_PAGE EXTRACT_
Tuesday, December 24, 2013

Day 93 - redefining myself to remaining introspective, part 2 - self forgiveness statements

I forgive myself that I've accepted and allowed myself to allow openings within my being, where I self abdicate self responsibility, meaning that I will use points within my world where I know that I require continueing taking self responsibility, or should start taking more self responsibility, but instead within these moments of being able to stand up, I instead fall for feeling and would rather for a moment make my own acceptances and allowances of lifelessness prevail.

I forgive myself that I've accepted and allowed myself to thus not realize that within these moments, I allowed my mind to decide where I require directing myself, and thus within this not having remained introspective in fact, and not having thus breathed through the point that might have been difficult or painful for a moment, but instead accepted and allowed myself to trust a feeling that clearly even within  these moments, knowing they will only last for that moment. In this I thus forgive myself that I've accepted and allowed myself to not realize that feelings are nothing but me creating a void of depending on someone/something outside of myself.

I forgive myself that I've accepted and allowed myself to allow such points of voids define me in and as my expression throughout my day, and thus where I will accept and allow myself to remain inconsiderate, and thus play games with other beings as to keep myself protected within my own inconsideration being exposed, just to fulfill self interests to kee myself fucked in these separations.

_INFORMATION GIVEN_
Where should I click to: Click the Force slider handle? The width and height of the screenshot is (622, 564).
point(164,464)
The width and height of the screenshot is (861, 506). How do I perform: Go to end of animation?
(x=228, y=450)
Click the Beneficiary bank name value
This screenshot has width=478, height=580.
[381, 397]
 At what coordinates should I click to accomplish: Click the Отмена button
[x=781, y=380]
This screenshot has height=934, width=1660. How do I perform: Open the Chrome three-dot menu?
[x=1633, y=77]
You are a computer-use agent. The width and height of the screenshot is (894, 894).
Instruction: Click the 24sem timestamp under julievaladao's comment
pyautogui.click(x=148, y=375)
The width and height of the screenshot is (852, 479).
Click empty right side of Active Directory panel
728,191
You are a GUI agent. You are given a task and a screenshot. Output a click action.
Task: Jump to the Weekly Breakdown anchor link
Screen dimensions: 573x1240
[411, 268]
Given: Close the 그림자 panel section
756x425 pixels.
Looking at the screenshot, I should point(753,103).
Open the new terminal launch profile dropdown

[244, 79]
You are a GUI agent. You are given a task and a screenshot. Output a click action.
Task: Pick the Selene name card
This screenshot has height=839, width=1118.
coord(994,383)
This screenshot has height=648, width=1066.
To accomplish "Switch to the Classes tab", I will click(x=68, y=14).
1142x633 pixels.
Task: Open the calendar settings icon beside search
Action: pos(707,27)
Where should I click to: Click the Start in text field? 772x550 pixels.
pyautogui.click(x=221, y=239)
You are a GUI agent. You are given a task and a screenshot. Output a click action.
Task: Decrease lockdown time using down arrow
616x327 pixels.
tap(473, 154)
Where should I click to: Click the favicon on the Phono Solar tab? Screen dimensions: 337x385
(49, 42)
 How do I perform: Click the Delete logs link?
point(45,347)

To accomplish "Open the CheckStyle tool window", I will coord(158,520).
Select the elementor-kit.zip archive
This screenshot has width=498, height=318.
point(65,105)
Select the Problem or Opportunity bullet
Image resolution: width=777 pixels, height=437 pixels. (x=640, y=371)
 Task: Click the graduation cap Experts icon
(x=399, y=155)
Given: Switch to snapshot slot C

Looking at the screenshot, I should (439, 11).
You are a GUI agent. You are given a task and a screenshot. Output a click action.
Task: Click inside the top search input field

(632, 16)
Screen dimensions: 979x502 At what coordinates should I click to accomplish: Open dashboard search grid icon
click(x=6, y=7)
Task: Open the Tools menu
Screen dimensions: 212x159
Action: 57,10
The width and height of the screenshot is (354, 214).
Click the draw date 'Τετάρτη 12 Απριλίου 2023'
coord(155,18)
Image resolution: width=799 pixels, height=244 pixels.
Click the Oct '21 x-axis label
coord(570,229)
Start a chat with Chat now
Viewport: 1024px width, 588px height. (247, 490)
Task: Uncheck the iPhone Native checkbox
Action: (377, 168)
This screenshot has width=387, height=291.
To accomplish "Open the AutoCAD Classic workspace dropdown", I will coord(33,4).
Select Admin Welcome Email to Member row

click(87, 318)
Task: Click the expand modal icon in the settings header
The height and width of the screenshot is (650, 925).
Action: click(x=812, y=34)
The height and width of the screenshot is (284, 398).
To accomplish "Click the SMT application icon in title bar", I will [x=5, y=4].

_TASK INSTRUCTIONS_
1. In the Day 93 post, what does the writer say feelings are nothing but?
2. Set down everything in the Day 93 post from "Tuesday, December 24, 2013" down to "of lifelessness prevail.", copying it word for word.
The records come from a different source than the text.

_WRITTEN RESPONSES_
1. Feelings are nothing but "me creating a void of depending on someone/something outside of myself."

2.
Tuesday, December 24, 2013

Day 93 - redefining myself to remaining introspective, part 2 - self forgiveness statements

I forgive myself that I've accepted and allowed myself to allow openings within my being, where I self abdicate self responsibility, meaning that I will use points within my world where I know that I require continueing taking self responsibility, or should start taking more self responsibility, but instead within these moments of being able to stand up, I instead fall for feeling and would rather for a moment make my own acceptances and allowances of lifelessness prevail.